Den Medienpreis erhalten Thomas Beyer (ARTE Re: in Zusammenarbeit mit dem MDR) für seine einfühlsame Fernsehdokumentation „Konservatoren in Auschwitz – Arbeiten gegen das Vergessen“ über den Umgang mit den baulichen Hinterlassenschaften des Konzentrationslagers Auschwitz-Birkenau, Swen Gummich, Christina Voges und Kathrina Edinger (ARTE/ZDF) für ihre äußerst kurzweilige Xenius-Sendung „Fachwerk – Bautechnik von gestern für morgen“, Karsten Gravert und Nicole Blacha (ZDF / 3sat) sowie der Verband Deutscher Kunsthistoriker e.V. für ihren aufklärenden Beitrag “Der große Denkmalsturz” über zeitgemäße Formen kollektiver Erinnerungskultur.

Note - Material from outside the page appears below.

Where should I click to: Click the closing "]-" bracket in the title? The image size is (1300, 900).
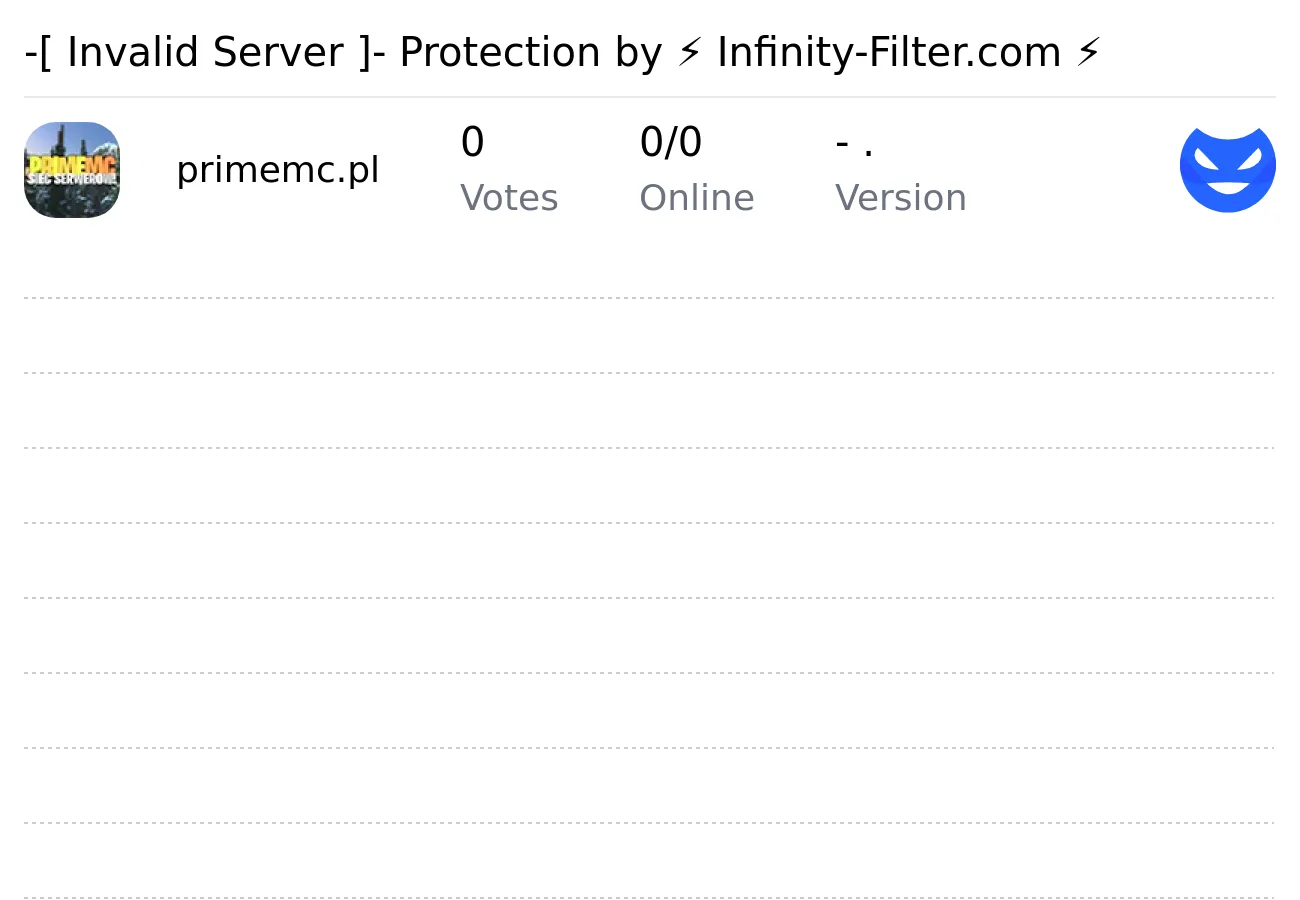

Der Deutsche Preis für Denkmalschutz ist die höchste Auszeichnung auf diesem Gebiet in der Bundesrepublik Deutschland. Sie wird in mehreren Kategorien vergeben: Der Karl-Friedrich-Schinkel-Ring für ein herausragendes Lebenswerk, die Silbernen Halbkugeln für überdurchschnittliches Engagement einzelner oder mehrerer Personen in der Denkmalpflege, der Journalistenpreis für engagierte und fachkundige Berichterstattung über Kulturdenkmale sowie der Internetpreis für die Vermittlung denkmalpflegerischer Inhalte.

Die Preise werden am 22. Oktober 2021 im Berlin Congress Center (bcc) in Berlin durch das Deutsche Nationalkomitee für Denkmalschutz feierlich überreicht.